Landlord insurance application information
How to save on home insurance vs landlord insurance
You can save on landlord insurance the same way you can on your homeowners policy–by bundling your landlord insurance with your auto and other policies, improving your credit rating, raising your deductible, adding an umbrella policy, and comparison shopping for insurance. In addition, there are six landlord-specific actions you can take to reduce your costs.
1. Maintain your property
Well-maintained homes have fewer claims, and you can be rewarded with lower premiums. These actions and equipment make you a more attractive insurance customer:
- Keep walkways in good repair, free of large cracks
- Handrails must be present where falling is a reasonable possibility
- Eradicate any mold
- Install hard-wired smoke detectors
- Make sure hallways and walkways are well-lit
- Add child-safe window hardware
2. Outlaw smoking
Smokers increase the chance of property damage. Give the place a deep clean, add no smoking rule to your standard lease agreement, and then request a non-smoking discount from your insurer.
3. Require renters’ insurance
Another way to reduce your insurance premiums is to require that your tenants carry renters’ insurance that protects their personal property and provides liability coverage in case their guests are injured on your property.
As the landlord, you insure your own possessions. Your tenant’s personal things are not covered under your policy.
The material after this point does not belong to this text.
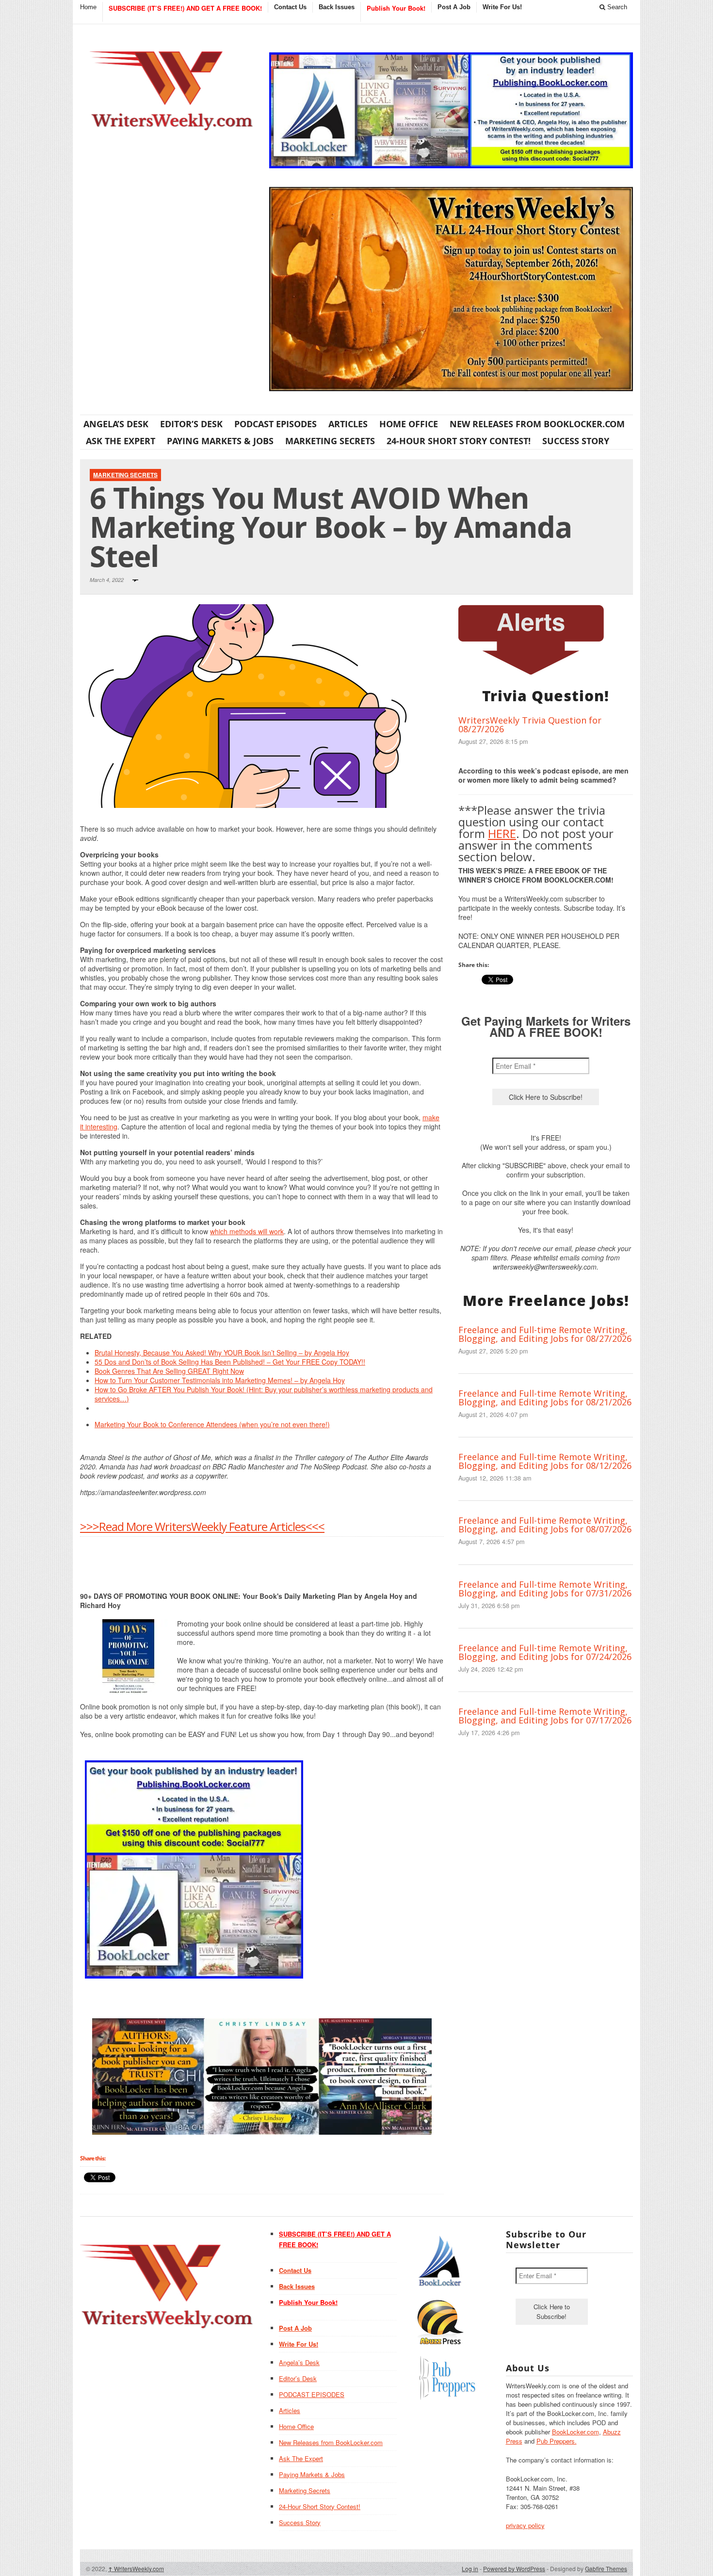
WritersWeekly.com (136, 2568)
To avoid litigation in the event that your tenant’s personal property is stolen or damaged, you can require a tenant to buy renters insurance (about $12 to $18 per month) as part of the lease agreement. Eric Bowlin’s website for new landlords recommends it because:
If something happens to the tenant’s belongings, they will want you to pay for it, even if it’s not your fault. Even if they are wrong, they can cause a lot of headaches for you to deal with. Avoid it all simply by requiring content insurance.
4. Have tenants cover pet-related liability
Bowlin also recommends that you make pet owners responsible for pet damage and liability coverage.
Liability insurance is important, but especially for pet owners. Pass the liability issues to tenants by requiring them to carry a pet liability policy.
5. Add safety equipment and new systems
Describe for your insurer everything you do to improve the safety of the property. Alarm systems, security cameras and motion detector lighting may make your property less appealing to burglars and more attractive to insurance underwriters. Inform your broker of new systems and fixes. Heating, electric and plumbing upgrades can lead to better pricing.
6. Minimize claims
As with homeowners insurance, the fastest way to increase your premiums is to file a claim. If you filed a claim on your homeowners policy within the last three years, it may be reflected in the cost of your landlord insurance. Bowlin says, “An investment property is in need of constant repairs, so in general I find it is best to have a high deductible policy. It isn’t good to put in a lot of claims, so I save those for major problems that I truly need help paying for.”
Landlord insurance: don’t skimp
There are many ways to save on landlord insurance, but the biggest long-term savings come from simply having it. Skimping on insurance and hoping nothing bad happens could be the most expensive mistake you ever make.